EXTRACT PROVIDED:
::::::

The first demonstration of intraoperative HSI in spine surgery was on a single patient undergoing spinal fusion by Ebner et al.¹⁶⁷ This work showed the utility of both a stand-alone snapscan system from IMEC (470 to 900 nm, 150 spectral bands, $3650 \times 2048 pixels$ , 2 to 40 s acquisition)⁷⁵ and a stand-alone Photonfocus MV0-D2048x1088-C01-HS02-160-G2 NIR snapshot camera (665 to 975 nm, 25 spectral bands, $409 \times 217 pixels$ , $50 frames / s$ )¹⁶⁸ separately. These systems were used to capture video-rate hyperspectral reflectance data for tissue types and implant materials encountered in spinal surgery (skin, fat, muscle, bone, connective tissue, dura, and screws) in a bovine calf cadaver. The experience of the surgical team using this system intraoperatively was that it integrated smoothly into the surgical workflow.

::::::

WHAT YOU NEED TO DO:
a. From the passage on hyperspectral imaging in spine surgery, output everything from "The first demonstration" down to "the surgical workflow.", word for word.
b. Answer these questions using the passage on hyperspectral imaging in spine surgery:
(i) How many spectral bands did the snapscan system from IMEC capture?
(ii) What was the frame rate of the Photonfocus NIR snapshot camera?
(iii) In what kind of cadaver were the hyperspectral reflectance data captured?
The data that follow have nothing to do with anything here.

GIVEN MATERIAL:
::::::

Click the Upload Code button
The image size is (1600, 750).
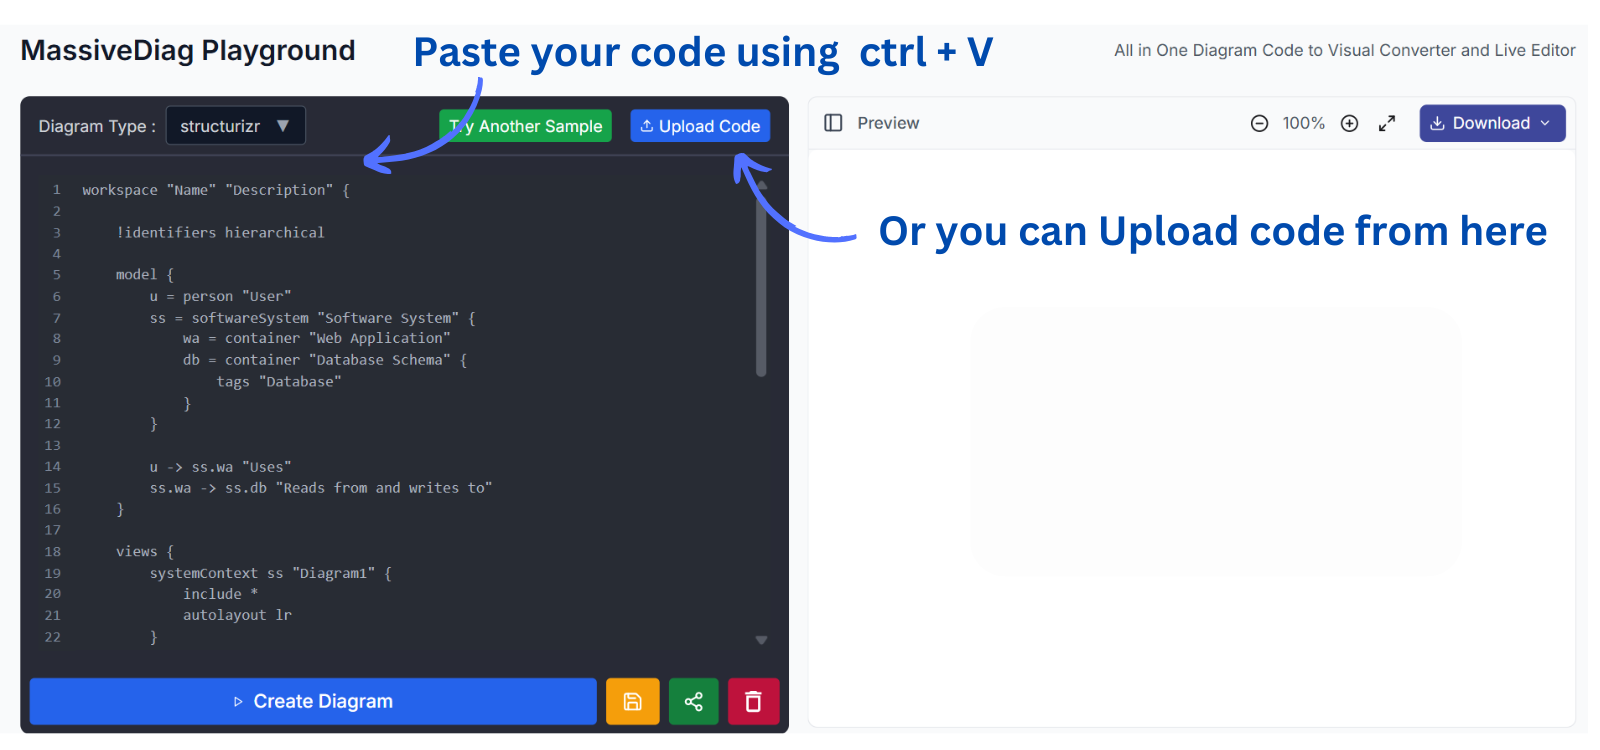click(700, 126)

::::::

PER-TASK OUTPUTS:
a.
The first demonstration of intraoperative HSI in spine surgery was on a single patient undergoing spinal fusion by Ebner et al.¹⁶⁷ This work showed the utility of both a stand-alone snapscan system from IMEC (470 to 900 nm, 150 spectral bands, $3650 \times 2048 pixels$ , 2 to 40 s acquisition)⁷⁵ and a stand-alone Photonfocus MV0-D2048x1088-C01-HS02-160-G2 NIR snapshot camera (665 to 975 nm, 25 spectral bands, $409 \times 217 pixels$ , $50 frames / s$ )¹⁶⁸ separately. These systems were used to capture video-rate hyperspectral reflectance data for tissue types and implant materials encountered in spinal surgery (skin, fat, muscle, bone, connective tissue, dura, and screws) in a bovine calf cadaver. The experience of the surgical team using this system intraoperatively was that it integrated smoothly into the surgical workflow.

b.
(i) 150 spectral bands.
(ii) 50 frames per second.
(iii) A bovine calf cadaver.